▸ Work required: Give an exact copy of every entry.

Pixel coordinate grounding data
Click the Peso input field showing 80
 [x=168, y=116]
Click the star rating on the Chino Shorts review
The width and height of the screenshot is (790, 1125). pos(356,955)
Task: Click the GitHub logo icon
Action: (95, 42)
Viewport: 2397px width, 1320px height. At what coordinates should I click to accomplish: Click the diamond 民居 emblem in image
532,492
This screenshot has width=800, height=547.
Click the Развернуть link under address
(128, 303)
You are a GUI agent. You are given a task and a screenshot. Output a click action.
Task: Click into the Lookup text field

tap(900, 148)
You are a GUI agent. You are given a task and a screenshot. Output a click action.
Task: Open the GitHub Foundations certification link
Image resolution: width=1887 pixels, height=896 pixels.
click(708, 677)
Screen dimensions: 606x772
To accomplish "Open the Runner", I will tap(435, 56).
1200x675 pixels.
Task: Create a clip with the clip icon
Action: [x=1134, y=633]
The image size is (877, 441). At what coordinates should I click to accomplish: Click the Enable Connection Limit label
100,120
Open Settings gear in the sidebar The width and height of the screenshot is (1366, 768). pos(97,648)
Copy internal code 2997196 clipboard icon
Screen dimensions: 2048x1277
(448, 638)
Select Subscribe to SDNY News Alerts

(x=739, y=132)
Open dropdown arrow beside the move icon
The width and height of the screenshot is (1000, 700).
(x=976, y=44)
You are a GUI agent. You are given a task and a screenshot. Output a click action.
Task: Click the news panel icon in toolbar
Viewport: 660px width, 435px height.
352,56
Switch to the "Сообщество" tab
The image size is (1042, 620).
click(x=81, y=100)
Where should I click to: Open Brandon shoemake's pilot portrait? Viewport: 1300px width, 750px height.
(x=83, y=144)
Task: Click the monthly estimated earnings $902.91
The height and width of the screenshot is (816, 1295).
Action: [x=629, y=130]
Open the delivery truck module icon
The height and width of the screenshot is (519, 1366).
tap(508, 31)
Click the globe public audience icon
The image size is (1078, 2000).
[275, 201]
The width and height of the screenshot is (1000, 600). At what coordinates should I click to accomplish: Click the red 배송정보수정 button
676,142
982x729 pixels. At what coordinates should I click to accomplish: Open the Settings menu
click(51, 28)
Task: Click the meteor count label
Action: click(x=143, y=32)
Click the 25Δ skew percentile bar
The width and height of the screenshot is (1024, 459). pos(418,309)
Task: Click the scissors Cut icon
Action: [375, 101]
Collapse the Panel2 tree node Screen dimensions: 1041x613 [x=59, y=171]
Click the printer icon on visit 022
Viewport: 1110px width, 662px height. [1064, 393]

▸ Expected answer:
Click the Peso input field showing 80
 [x=168, y=116]
Click the star rating on the Chino Shorts review
The width and height of the screenshot is (790, 1125). pos(356,955)
Task: Click the GitHub logo icon
Action: (95, 42)
Viewport: 2397px width, 1320px height. At what coordinates should I click to accomplish: Click the diamond 民居 emblem in image
532,492
This screenshot has width=800, height=547.
Click the Развернуть link under address
(128, 303)
You are a GUI agent. You are given a task and a screenshot. Output a click action.
Task: Click into the Lookup text field

tap(900, 148)
You are a GUI agent. You are given a task and a screenshot. Output a click action.
Task: Open the GitHub Foundations certification link
Image resolution: width=1887 pixels, height=896 pixels.
click(708, 677)
Screen dimensions: 606x772
To accomplish "Open the Runner", I will tap(435, 56).
1200x675 pixels.
Task: Create a clip with the clip icon
Action: [x=1134, y=633]
The image size is (877, 441). At what coordinates should I click to accomplish: Click the Enable Connection Limit label
100,120
Open Settings gear in the sidebar The width and height of the screenshot is (1366, 768). pos(97,648)
Copy internal code 2997196 clipboard icon
Screen dimensions: 2048x1277
(448, 638)
Select Subscribe to SDNY News Alerts

(x=739, y=132)
Open dropdown arrow beside the move icon
The width and height of the screenshot is (1000, 700).
(x=976, y=44)
You are a GUI agent. You are given a task and a screenshot. Output a click action.
Task: Click the news panel icon in toolbar
Viewport: 660px width, 435px height.
352,56
Switch to the "Сообщество" tab
The image size is (1042, 620).
click(x=81, y=100)
Where should I click to: Open Brandon shoemake's pilot portrait? Viewport: 1300px width, 750px height.
(x=83, y=144)
Task: Click the monthly estimated earnings $902.91
The height and width of the screenshot is (816, 1295).
Action: [x=629, y=130]
Open the delivery truck module icon
The height and width of the screenshot is (519, 1366).
tap(508, 31)
Click the globe public audience icon
The image size is (1078, 2000).
[275, 201]
The width and height of the screenshot is (1000, 600). At what coordinates should I click to accomplish: Click the red 배송정보수정 button
676,142
982x729 pixels. At what coordinates should I click to accomplish: Open the Settings menu
click(51, 28)
Task: Click the meteor count label
Action: click(x=143, y=32)
Click the 25Δ skew percentile bar
The width and height of the screenshot is (1024, 459). pos(418,309)
Task: Click the scissors Cut icon
Action: [375, 101]
Collapse the Panel2 tree node Screen dimensions: 1041x613 [x=59, y=171]
Click the printer icon on visit 022
Viewport: 1110px width, 662px height. [1064, 393]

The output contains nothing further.